By: Michael Diedrick on Apr 9, 2014
It’s another day, so there’s another worry in the world of web development (and servers in general) -- the Heartbleed vulnerability for OpenSSL. It’s a tiny ‘glitch in the mainframe’ that allows someone to read 64 kb of a server’s memory and unencrypt things that are sent through what we all understood to be secure, like your credit card numbers or your secure email. And while every minor bug gets security analysts and the press running around like a bunch of frantic muppets, this one will be a real problem if not addressed. Why? Because it’s not a single piece of software, it’s part of the foundation of secure communication, OpenSSL, the system that keeps the most secret of the secrets.
In case you’re wondering if your website / server is safe, there’s an easy test: http://filippo.io/Heartbleed/ -- which is impressive for the speed of which they came out with it, about a day, and that they open sourced it immediately and made it into the easiest interface possible. Historically bugs like this didn’t get this kind of community-based thoughtful attention. I hope this is a trend. Also, you can buy them a beer -- enough people asked to donate a litle, so they have links on their FAQ page .
If you’re on any of Byte’s servers, you’re patched and good, or it didn’t apply to your server’s architecture. Needless to say, we were on it. So-called ‘zero day’ vulnerabilities, ones that were there but almost nobody knew existed, give hackers great powers and don’t rely on good server admins to keep their servers safe, because there are no patches for zero-day vulnerabilities. But once they’re known, all the minor hackers in the world want to fill your site with spam links to their scammy affiliate accounts. So we pay a lot of attention to any new known ones.

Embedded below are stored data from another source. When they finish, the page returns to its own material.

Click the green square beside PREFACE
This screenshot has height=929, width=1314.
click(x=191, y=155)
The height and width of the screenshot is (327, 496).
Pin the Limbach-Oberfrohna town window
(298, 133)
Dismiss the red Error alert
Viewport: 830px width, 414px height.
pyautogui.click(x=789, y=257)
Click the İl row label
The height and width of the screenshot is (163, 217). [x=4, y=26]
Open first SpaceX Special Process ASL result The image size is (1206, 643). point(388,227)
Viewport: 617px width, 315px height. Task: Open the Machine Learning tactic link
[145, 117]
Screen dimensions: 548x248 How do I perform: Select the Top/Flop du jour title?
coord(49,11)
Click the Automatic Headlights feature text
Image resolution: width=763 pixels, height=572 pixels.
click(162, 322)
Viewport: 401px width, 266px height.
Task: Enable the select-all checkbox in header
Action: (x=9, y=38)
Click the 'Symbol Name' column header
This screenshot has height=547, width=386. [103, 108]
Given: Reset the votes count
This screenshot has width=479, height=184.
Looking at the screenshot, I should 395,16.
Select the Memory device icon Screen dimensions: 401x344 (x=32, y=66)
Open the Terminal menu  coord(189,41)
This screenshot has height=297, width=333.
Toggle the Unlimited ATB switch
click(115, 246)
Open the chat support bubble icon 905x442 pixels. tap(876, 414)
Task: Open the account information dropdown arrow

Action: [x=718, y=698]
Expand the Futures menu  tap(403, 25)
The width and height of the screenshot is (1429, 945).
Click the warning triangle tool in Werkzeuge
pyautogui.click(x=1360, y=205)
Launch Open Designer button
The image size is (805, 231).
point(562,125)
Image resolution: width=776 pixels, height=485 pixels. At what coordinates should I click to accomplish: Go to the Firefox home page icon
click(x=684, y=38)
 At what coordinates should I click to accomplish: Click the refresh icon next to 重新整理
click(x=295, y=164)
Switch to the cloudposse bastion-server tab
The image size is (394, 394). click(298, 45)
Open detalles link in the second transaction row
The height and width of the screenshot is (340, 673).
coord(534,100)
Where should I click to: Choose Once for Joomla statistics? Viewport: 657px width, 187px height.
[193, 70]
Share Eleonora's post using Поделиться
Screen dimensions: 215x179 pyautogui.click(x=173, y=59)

What gets interesting to me is that this bug existed for years, and delivers the same capabilities that Edward Snowden’s revelations claimed that the NSA has had for years, turning the process of decrypting everyone’s communication from one that was supposed to exact high costs of time and processing power into something that was now trivial. So, did this patch one of the NSA’s big zero-day vulnerabilities?